14 “I am the good shepherd; I know my own sheep, and they know me, 15 just as my Father knows me and I know the Father. So I sacrifice my life for the sheep. 16 I have other sheep, too, that are not in this sheepfold. I must bring them also. They will listen to my voice, and there will be one flock with one shepherd.
17 “The Father loves me because I sacrifice my life so I may take it back again. 18 No one can take my life from me. I sacrifice it voluntarily. For I have the authority to lay it down when I want to and also to take it up again. For this is what my Father has commanded.”
The endless covenant and eternal veracity of God's promises to His people to always be the Good Shepherd is not only remarkable but so precise and specific - even after century upon century of rebellion and resistance.
For you and I, that is even more reason to have hope for the realistic idea of a Righteous Rescue from the Good Shepherd. The shift from God the Father as the Good Shepherd, to Christ the Messiah as the Good Shepherd is easily seen as we bridge over from E-34 to John's historic gospel.
The context of the ending of the Old Covenant to the introduction and fulfillment of the New Covenant should be fairly clear in this bridge of passages as well.
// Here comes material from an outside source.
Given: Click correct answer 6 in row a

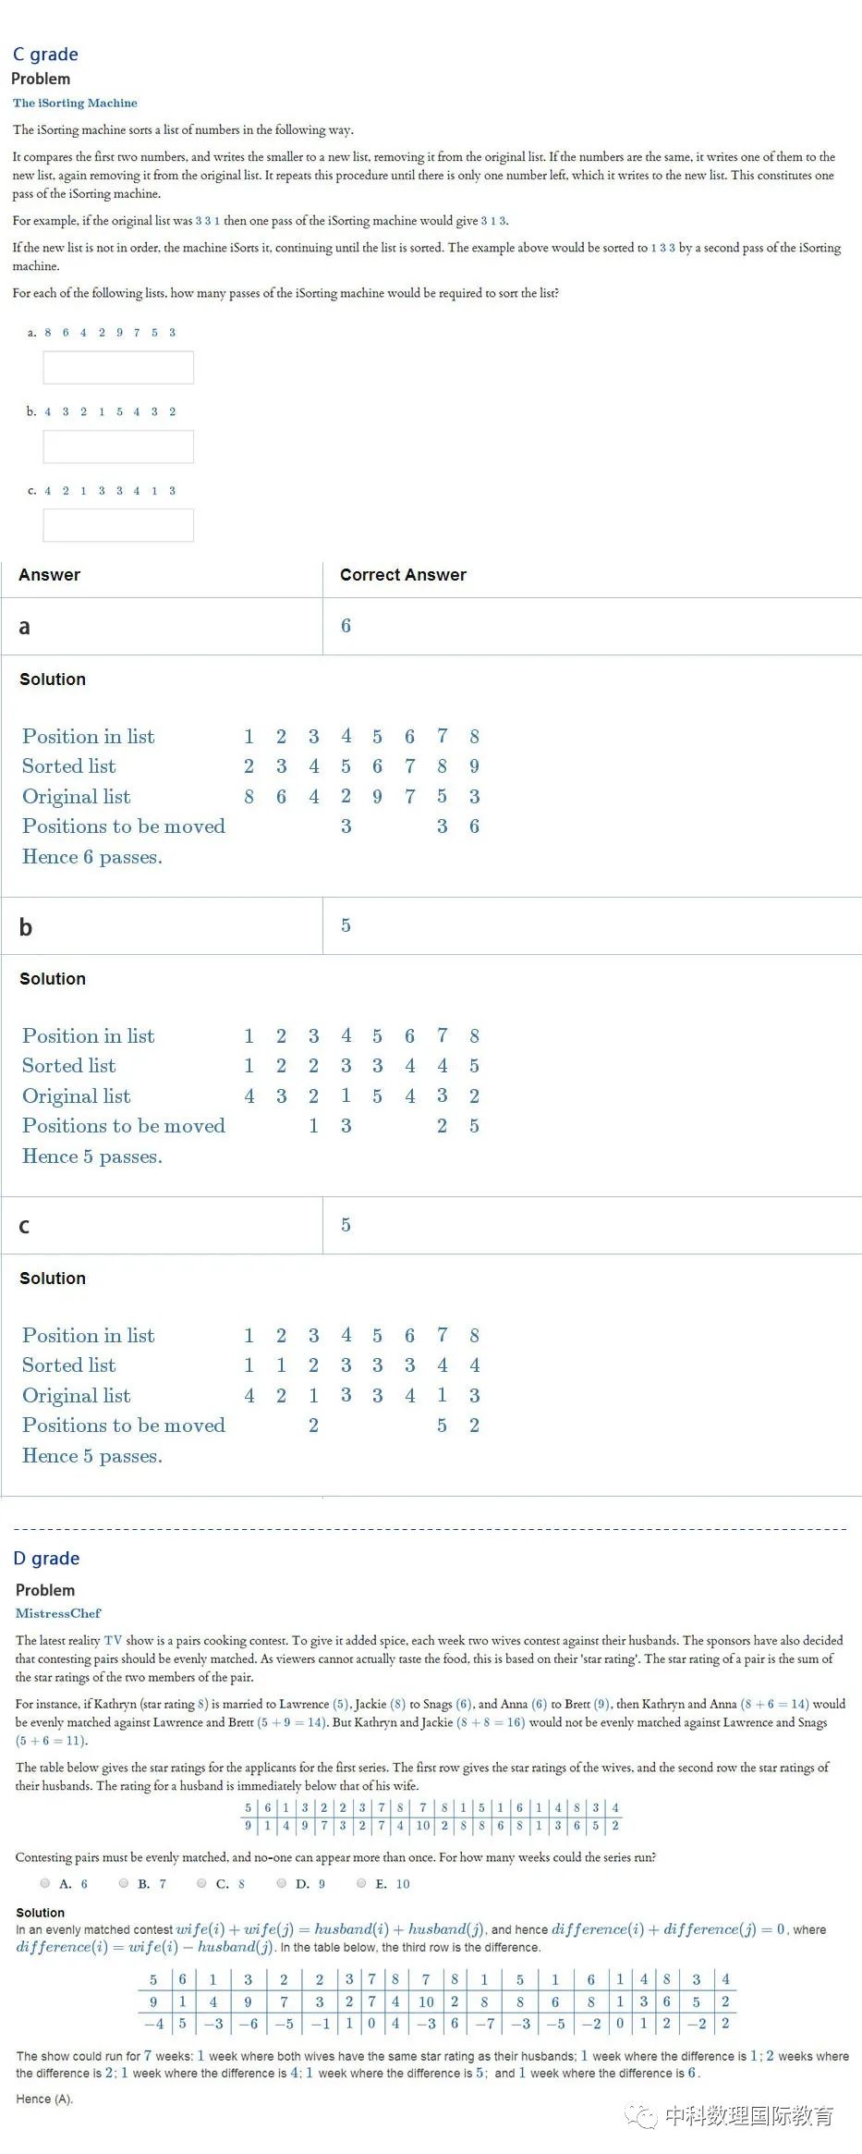Looking at the screenshot, I should click(x=346, y=626).
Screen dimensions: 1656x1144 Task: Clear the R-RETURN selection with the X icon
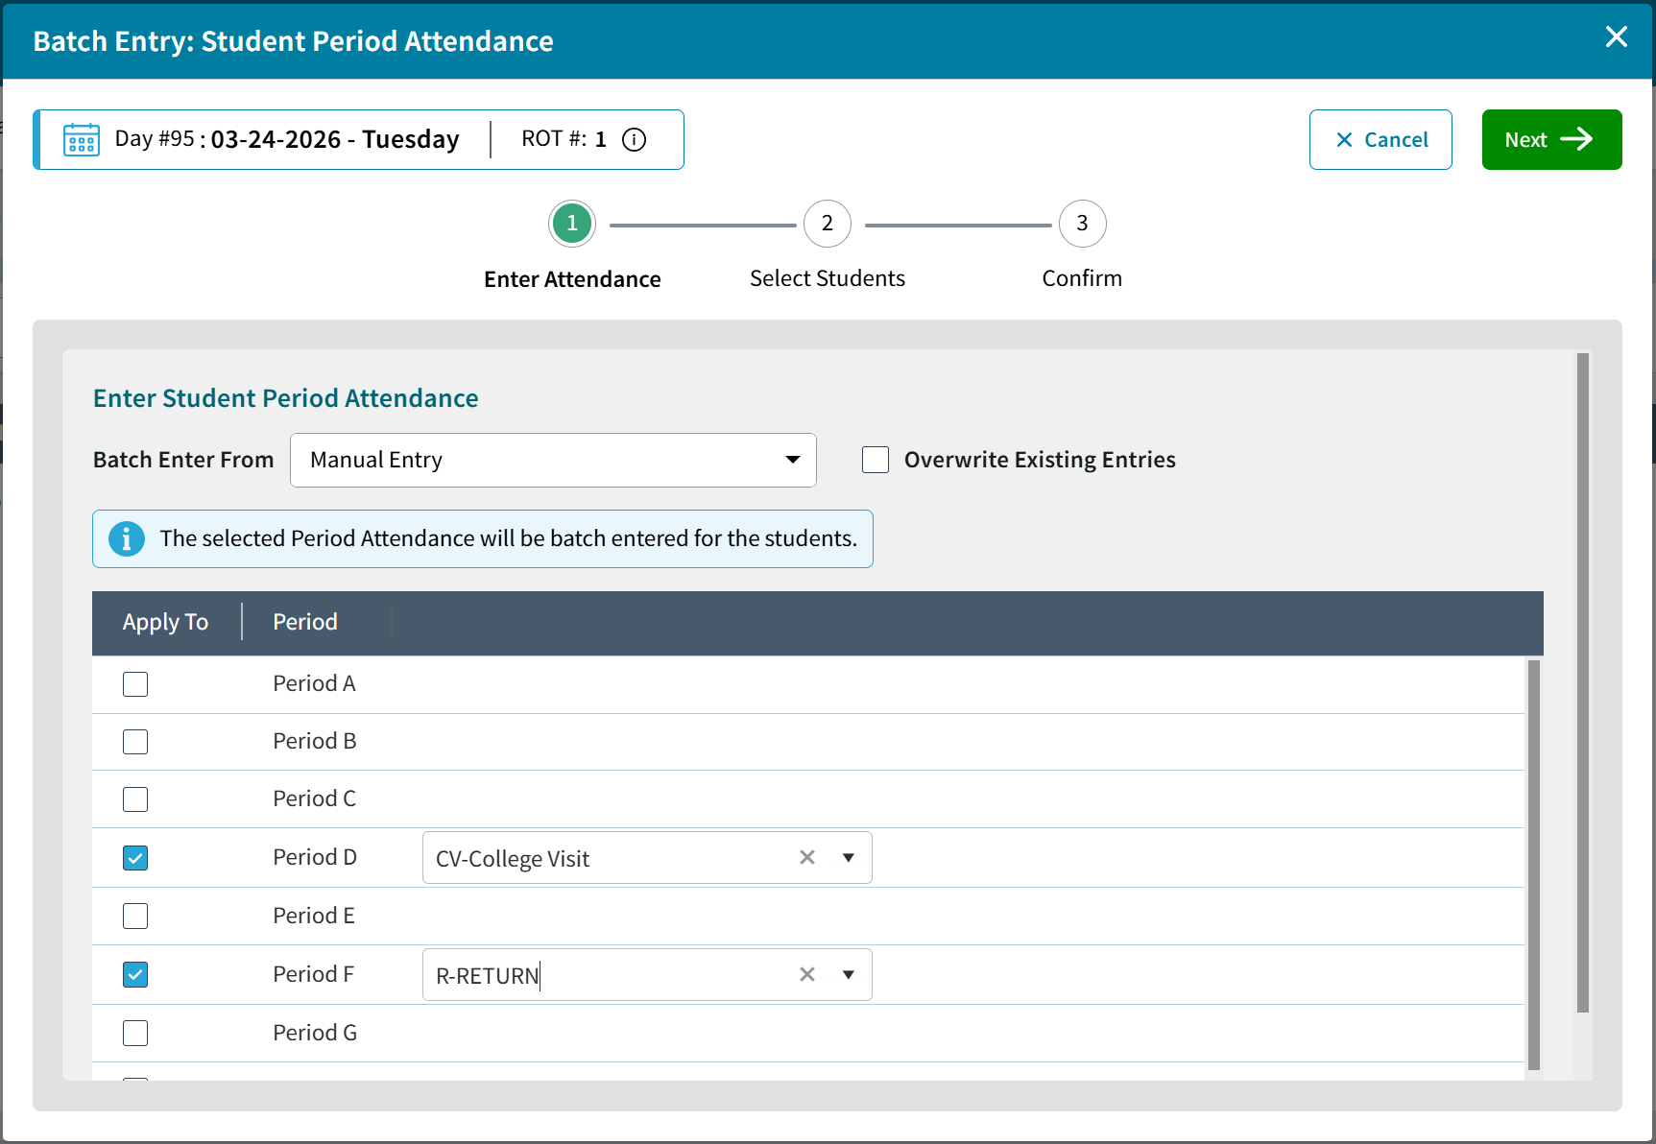(806, 974)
E-4's bold reference to David the King, David the Shepherd is obviously not an indication of a mystical re-incarnation of Israel's glorious past, but more importantly it is a confirmation from their greatest Messianic voices (Ezekiel - Isaiah - Jeremiah) of genuine hope for a righteous rescue in their future. E-34 is revealing that it would all that and even more.
The idea of a righteous Shepherd King was not Israel's idea it was Gods. His first fulfillment of that promise was the shepherd David. And now it would be fulfilled once and for all 485 years later through the Righteous Rescue of Jesus the Messiah, the One Good Shepherd, Jesus the Shepherd King.
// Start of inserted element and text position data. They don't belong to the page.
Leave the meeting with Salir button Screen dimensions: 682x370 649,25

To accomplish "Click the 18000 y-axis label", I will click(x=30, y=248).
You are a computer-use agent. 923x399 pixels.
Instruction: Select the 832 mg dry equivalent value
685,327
John's recollection of the words of Jesus are a true revelation of God's Shepherd heart for His people - only now the Righteous Rescue of His sheep would include the sheep of all flocks and all pastures.
Once again, the Righteousness of God in Christ Jesus would not seem right in the eyes of the religious legalism and arrogant pride of the leaders and rulers of the house of Israel. This was not right they would say - but as we know now it most certainly was righteous.
it is important in our day, in the face of the evil of man - to proclaim the Righteousness of God in Christ Jesus. We need to courageously and without fear acknowledge that the Righteous Rescue of the Good Shepherd will always be beyond what is right with man.
Jesus says, I am the Good Shepherd, I lay down my life for my sheep. However, not just the sheep in this pasture but sheep from all times and all places. They too are my sheep - I will rescue them as well. Don't worry about the wolves - I will lay down my life for you – I will protect you - the wolves evil will not harm you.
The righteous rescue of Jesus the Good Shepherd goes on...
Just as quickly as I lay down my life for my sheep I will pick it up again because I intend to rescue the sheep of all nations and they will be ONE flock. I am the Good Shepherd.